Lockheed Martin Office, Colorado Springs” par Lumen Wilde, CC BY 2.0

Faille dans la loi

Cette voie d’exportation utilise une faille dans la Loi sur les licences d’exportation et d’importation. Comment? Normalement, un permis d’exportation est obligatoire pour sortir des biens militaires du pays. Mais pour les États-Unis, il y a une tonne d’exemptions. Cela permet aux entreprises canadiennes du secteur de la mort d’expédier discrètement leurs produits via leur voisin du sud.

De plus, les cargaisons ne sont pas incluses dans les statistiques officielles, et aucune évaluation du « risque » pour les droits de la personne n’est faite. Cette évaluation est pourtant demandée à tous les signataires du Traité sur le commerce des armes. Et une fois que les cargaisons arrivent sur le territoire américain, le gouvernement canadien arrête de les suivre et dit ne plus être responsable de leur utilisation.

Chaque année, ce vide réglementaire permet l’exportation vers les États-Unis de plus d’un milliard de dollars de produits militaires canadiens. Pourtant, l’ancienne ministre des Affaires étrangères Mélanie Joly avait dit que le Canada ne laisserait « aucune arme ni partie d’arme » se rendre à Gaza, directement ou indirectement. Sa successeure, Anita Anand, a promis de ne pas « alimenter ce conflit ».

Des avions de chasse quasi canadiens

Plusieurs entreprises canadiennes fournissent des parties essentielles du F-35, utilisé massivement dans les bombardements de Gaza. Par exemple, Honeywell, à Mississauga, produit des contrôleurs pour le système de gestion de puissance et de refroidissement, considérés comme le « cœur » de l’avion.

Mais ce n’est pas tout.
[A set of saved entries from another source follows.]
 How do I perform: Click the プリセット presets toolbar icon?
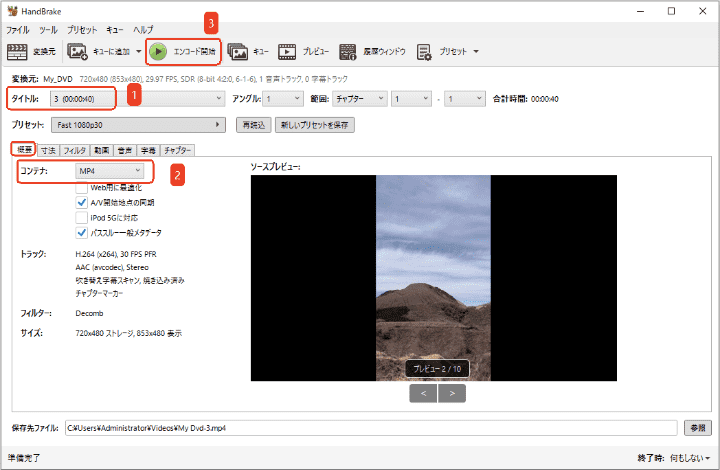424,51
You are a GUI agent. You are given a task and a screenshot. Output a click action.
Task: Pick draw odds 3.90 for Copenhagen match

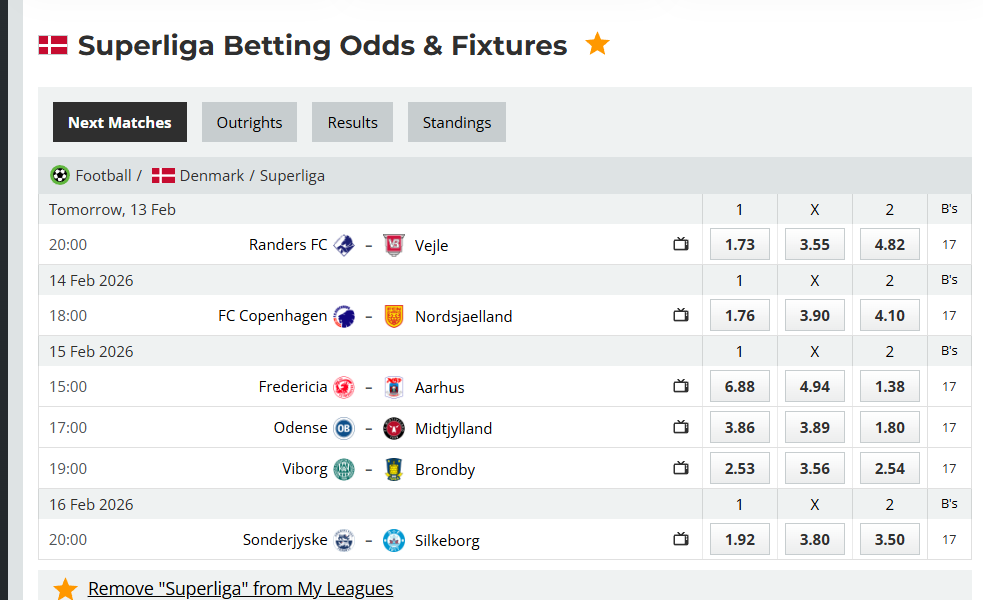point(814,315)
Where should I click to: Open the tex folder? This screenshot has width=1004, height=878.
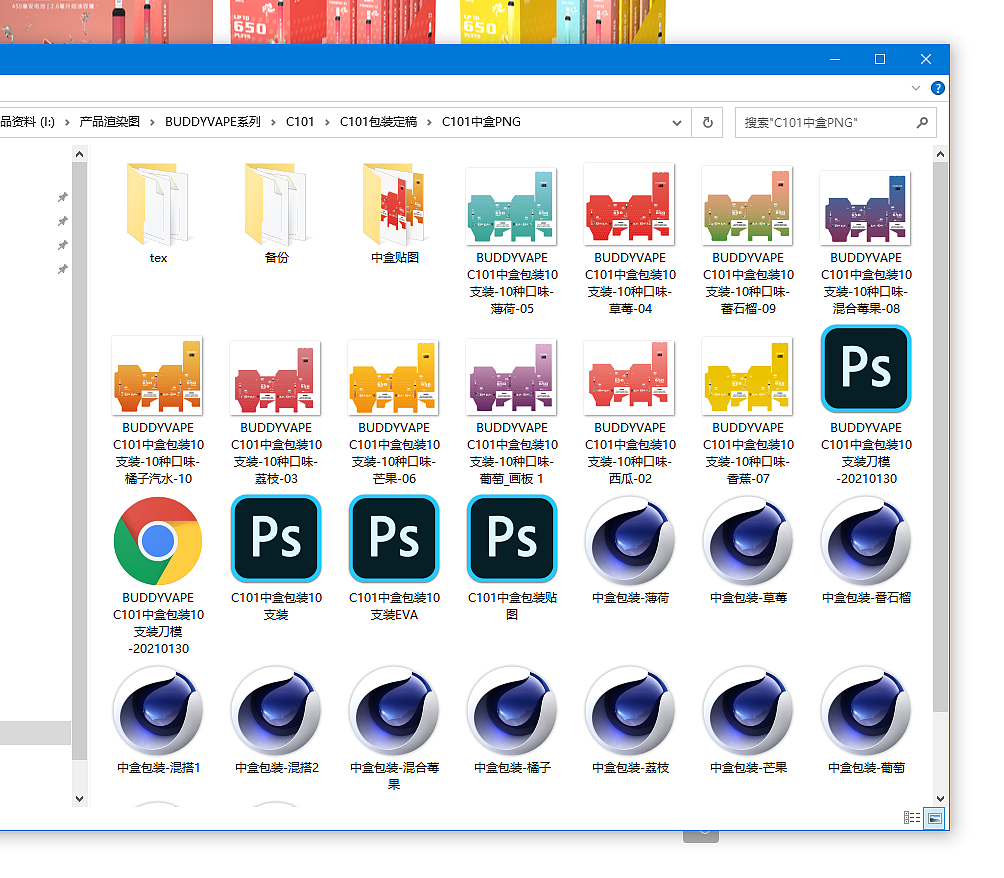[158, 207]
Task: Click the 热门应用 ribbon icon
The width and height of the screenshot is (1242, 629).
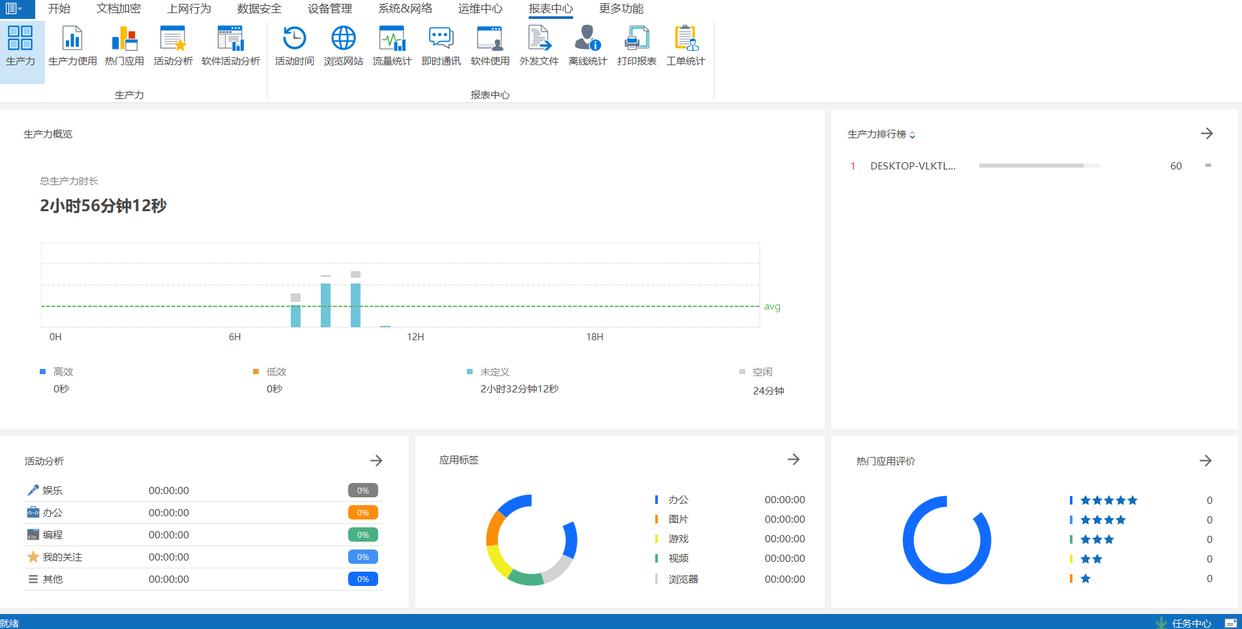Action: point(124,46)
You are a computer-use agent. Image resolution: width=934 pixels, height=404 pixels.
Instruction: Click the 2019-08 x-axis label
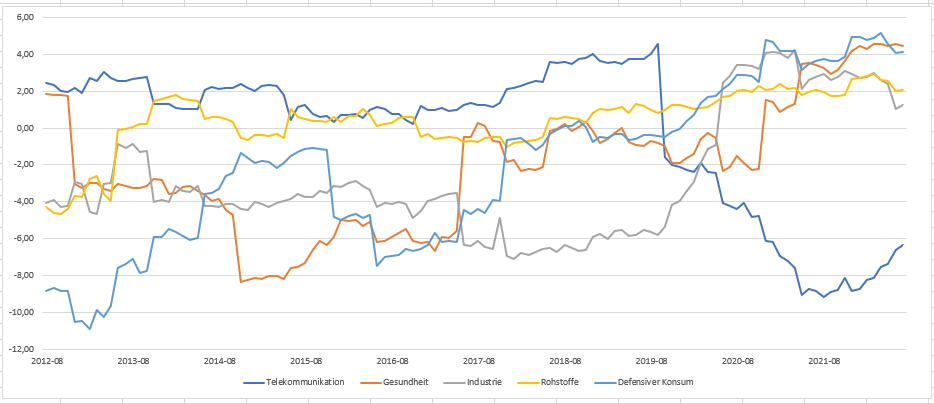point(651,361)
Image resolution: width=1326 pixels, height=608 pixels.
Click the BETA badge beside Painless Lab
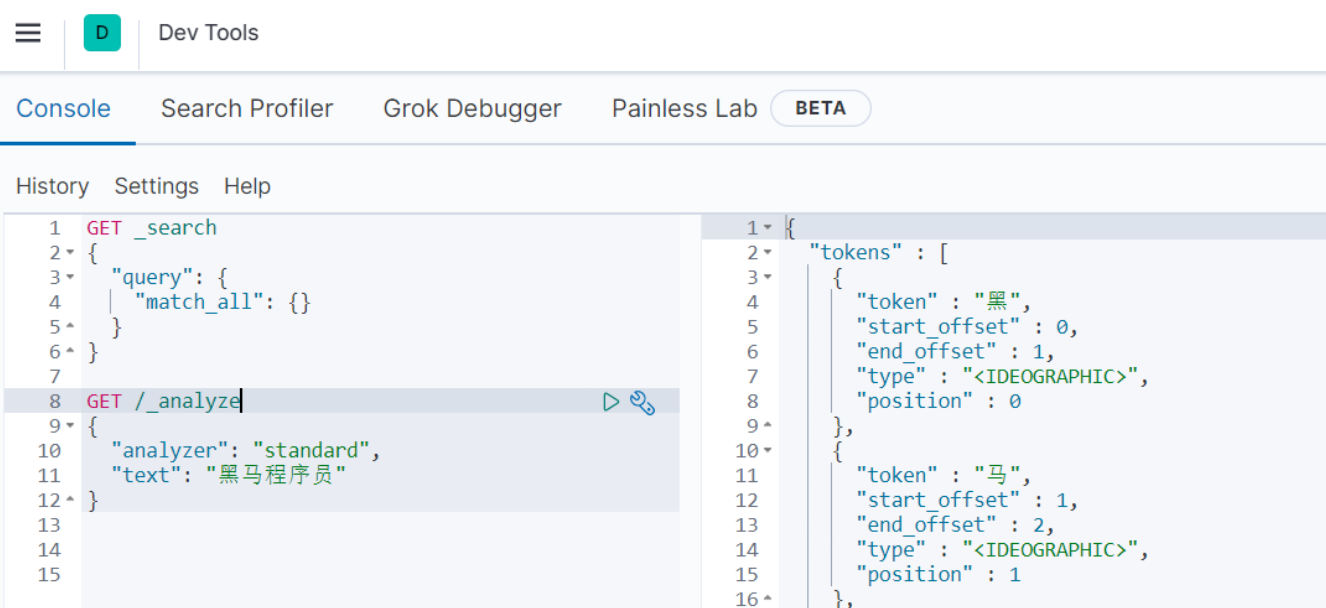pyautogui.click(x=820, y=109)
Héroux-Devtek, à Laval, est le fournisseur exclusif de mécanismes de verrouillage du train d’atterrissage. Magellan Aerospace, à Kitchener, construit les tiges de liaison des ailes. Cyclone Manufacturing, à Mississauga, fabrique des éléments de longerons d’aile.

Selon le rapport, chaque F-35 contient plus de 2,3 millions US$ de pièces fabriquées au Canada. Israël a déjà reçu 45 de ces avions et devrait en recevoir 30 de plus d’ici 2030. Depuis octobre 2023, les F-35 israéliens ont été utilisés pour larguer des bombes de 2 000 livres sur des immeubles résidentiels, des camps de réfugiés et des infrastructures civiles à Gaza.

Les auteurs du rapport parlent de « négligence délibérée » de la part d’Ottawa. Ils expliquent qu’en autorisant les exportations vers les États-Unis sans contrôle, le gouvernement évite les débats au Parlement et les contestations judiciaires. Il peut ainsi protéger les profits de l’industrie canadienne de la mort.

Sur le terrain, ce sont des familles, des travailleurs et des réfugiés qui subissent les conséquences de cette chaîne de production. C’est pourquoi le rapport demande la mise en place d’un embargo complet sur les armes avec Israël, la fermeture de la faille qui permet les exportations vers les États-Unis sans permis, et l’utilisation de la Loi sur les mesures économiques spéciales pour couper les exportations d’armes, d’explosifs et de pièces.